Chinese company denies links to suspected North Korean drones that crashed in South
Beijing-based firm's drones have caused buzz for their striking similarities to mystery UAVs
Two drones that crashed recently in South Korea were not sold by a Chinese retailer, whose products bear a striking resemblance to the crashed drones, according to a company spokesperson.
“We have nothing to do with this,” a spokeswoman for China TranComm Technologies, who declined to be identified due to the sensitivity of the matter, said. “We have never publicly sold these drones.”
The technology blog North Korea Tech first reported that drones that crashed in South Korea over the last months were similar to those sold by the Beijing-based provider of communications equipment.
The China TranComm spokeswoman declined to say who manufactured the drones it offered for sale.

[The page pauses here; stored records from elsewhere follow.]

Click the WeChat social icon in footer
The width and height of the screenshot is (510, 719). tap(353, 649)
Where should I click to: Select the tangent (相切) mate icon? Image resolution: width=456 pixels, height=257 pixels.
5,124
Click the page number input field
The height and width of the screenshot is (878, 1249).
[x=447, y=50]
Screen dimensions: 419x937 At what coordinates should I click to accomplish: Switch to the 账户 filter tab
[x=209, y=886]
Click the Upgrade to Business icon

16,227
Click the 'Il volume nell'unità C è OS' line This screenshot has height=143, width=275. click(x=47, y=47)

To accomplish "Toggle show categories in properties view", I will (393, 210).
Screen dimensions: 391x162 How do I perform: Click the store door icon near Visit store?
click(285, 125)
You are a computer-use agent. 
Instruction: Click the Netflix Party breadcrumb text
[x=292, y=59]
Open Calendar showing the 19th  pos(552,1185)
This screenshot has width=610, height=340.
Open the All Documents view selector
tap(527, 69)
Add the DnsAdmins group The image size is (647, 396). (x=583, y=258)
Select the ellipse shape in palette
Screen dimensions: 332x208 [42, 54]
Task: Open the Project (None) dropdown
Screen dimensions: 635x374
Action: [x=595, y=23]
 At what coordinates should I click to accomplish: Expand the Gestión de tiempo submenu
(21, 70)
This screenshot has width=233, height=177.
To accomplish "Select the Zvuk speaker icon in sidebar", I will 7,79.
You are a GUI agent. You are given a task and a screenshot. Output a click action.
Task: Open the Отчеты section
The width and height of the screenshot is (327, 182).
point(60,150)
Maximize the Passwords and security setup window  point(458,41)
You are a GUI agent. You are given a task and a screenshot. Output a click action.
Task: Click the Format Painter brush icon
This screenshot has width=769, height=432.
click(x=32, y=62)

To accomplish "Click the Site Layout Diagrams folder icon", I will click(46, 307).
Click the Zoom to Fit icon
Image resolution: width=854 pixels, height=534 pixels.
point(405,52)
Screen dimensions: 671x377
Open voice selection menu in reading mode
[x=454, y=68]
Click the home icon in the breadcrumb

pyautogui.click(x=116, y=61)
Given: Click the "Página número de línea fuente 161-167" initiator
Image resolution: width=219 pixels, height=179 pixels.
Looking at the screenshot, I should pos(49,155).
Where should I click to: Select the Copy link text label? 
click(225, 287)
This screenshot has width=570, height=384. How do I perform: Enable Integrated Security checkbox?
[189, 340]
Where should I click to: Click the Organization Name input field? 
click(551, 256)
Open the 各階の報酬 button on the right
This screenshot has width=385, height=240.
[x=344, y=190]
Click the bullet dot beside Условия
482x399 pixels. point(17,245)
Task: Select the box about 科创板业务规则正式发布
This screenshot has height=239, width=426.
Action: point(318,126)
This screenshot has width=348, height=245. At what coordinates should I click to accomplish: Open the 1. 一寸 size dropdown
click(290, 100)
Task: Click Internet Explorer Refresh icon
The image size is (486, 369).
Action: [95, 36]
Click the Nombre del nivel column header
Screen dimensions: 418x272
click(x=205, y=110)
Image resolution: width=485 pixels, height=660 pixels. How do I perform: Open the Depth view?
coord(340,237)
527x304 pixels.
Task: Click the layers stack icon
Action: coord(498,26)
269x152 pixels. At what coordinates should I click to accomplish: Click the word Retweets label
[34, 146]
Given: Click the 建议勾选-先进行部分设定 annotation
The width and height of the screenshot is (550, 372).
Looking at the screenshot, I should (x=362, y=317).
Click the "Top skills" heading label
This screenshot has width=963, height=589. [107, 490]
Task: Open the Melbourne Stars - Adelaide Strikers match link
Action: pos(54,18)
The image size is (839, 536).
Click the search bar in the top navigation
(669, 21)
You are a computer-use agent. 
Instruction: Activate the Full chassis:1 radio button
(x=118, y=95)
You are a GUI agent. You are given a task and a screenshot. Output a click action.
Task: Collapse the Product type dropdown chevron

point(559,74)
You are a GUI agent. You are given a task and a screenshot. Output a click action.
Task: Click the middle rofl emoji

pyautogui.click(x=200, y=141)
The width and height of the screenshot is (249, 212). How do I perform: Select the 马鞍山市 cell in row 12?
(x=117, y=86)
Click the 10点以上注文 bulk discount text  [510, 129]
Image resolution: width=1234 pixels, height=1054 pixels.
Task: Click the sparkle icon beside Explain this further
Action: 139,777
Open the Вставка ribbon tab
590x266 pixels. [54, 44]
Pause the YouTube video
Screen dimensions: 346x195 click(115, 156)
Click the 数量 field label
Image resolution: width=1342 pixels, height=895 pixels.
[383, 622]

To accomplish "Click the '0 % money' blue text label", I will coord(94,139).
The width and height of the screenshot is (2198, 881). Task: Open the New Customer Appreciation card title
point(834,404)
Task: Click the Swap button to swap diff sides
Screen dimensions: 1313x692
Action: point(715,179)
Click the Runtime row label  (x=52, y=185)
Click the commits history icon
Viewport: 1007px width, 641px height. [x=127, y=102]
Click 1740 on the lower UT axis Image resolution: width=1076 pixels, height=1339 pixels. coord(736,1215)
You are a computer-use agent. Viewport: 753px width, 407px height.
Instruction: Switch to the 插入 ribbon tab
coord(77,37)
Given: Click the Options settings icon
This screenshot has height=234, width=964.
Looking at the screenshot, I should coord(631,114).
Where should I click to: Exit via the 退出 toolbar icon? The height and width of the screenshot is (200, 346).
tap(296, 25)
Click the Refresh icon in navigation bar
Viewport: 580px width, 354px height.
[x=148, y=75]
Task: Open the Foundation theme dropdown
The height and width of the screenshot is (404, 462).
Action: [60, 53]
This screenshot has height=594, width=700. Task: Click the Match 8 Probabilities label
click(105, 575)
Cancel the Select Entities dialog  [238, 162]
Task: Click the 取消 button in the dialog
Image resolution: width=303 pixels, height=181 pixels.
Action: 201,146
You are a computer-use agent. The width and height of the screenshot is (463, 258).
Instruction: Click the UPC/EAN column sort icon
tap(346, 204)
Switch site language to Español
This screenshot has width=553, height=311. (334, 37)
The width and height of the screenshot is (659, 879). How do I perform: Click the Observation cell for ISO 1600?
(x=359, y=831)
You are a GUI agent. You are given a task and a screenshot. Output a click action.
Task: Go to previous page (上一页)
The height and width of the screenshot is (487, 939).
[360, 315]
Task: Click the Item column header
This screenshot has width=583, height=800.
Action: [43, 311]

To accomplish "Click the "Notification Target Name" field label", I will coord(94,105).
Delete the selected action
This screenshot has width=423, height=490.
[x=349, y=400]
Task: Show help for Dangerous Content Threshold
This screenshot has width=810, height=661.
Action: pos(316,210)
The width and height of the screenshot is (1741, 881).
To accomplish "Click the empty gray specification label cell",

On March 24, a drone crashed in the border city of Paju, in South Korea’s Gyeonggi province. A week later, another crashed on the island of Baengnyeong, also near the border.
South Korea’s Ministry of Defence revealed earlier this month that another drone had been found in Samcheok, Gangwon province, in October last year. It did not say why the initial drone finding was only reported months later.
The ministry said it believed the drones to be of North Korean origin, a claim Pyongyang has neither clearly denied or confirmed.
An analysis of photos taken by one of the drones showed that it had flown over the South Korean capital Seoul and taken photos of the Blue House, the presidential residence, as well as military facilities.
One of the drones closely resembles those advertised by China TranComm Technologies on its website. Twelve drone types offered for sale by the company are listed on the site.
Its catalogue includes photos of men in military uniforms launching the drones along with aerial surveillance photos purportedly taken by the drones.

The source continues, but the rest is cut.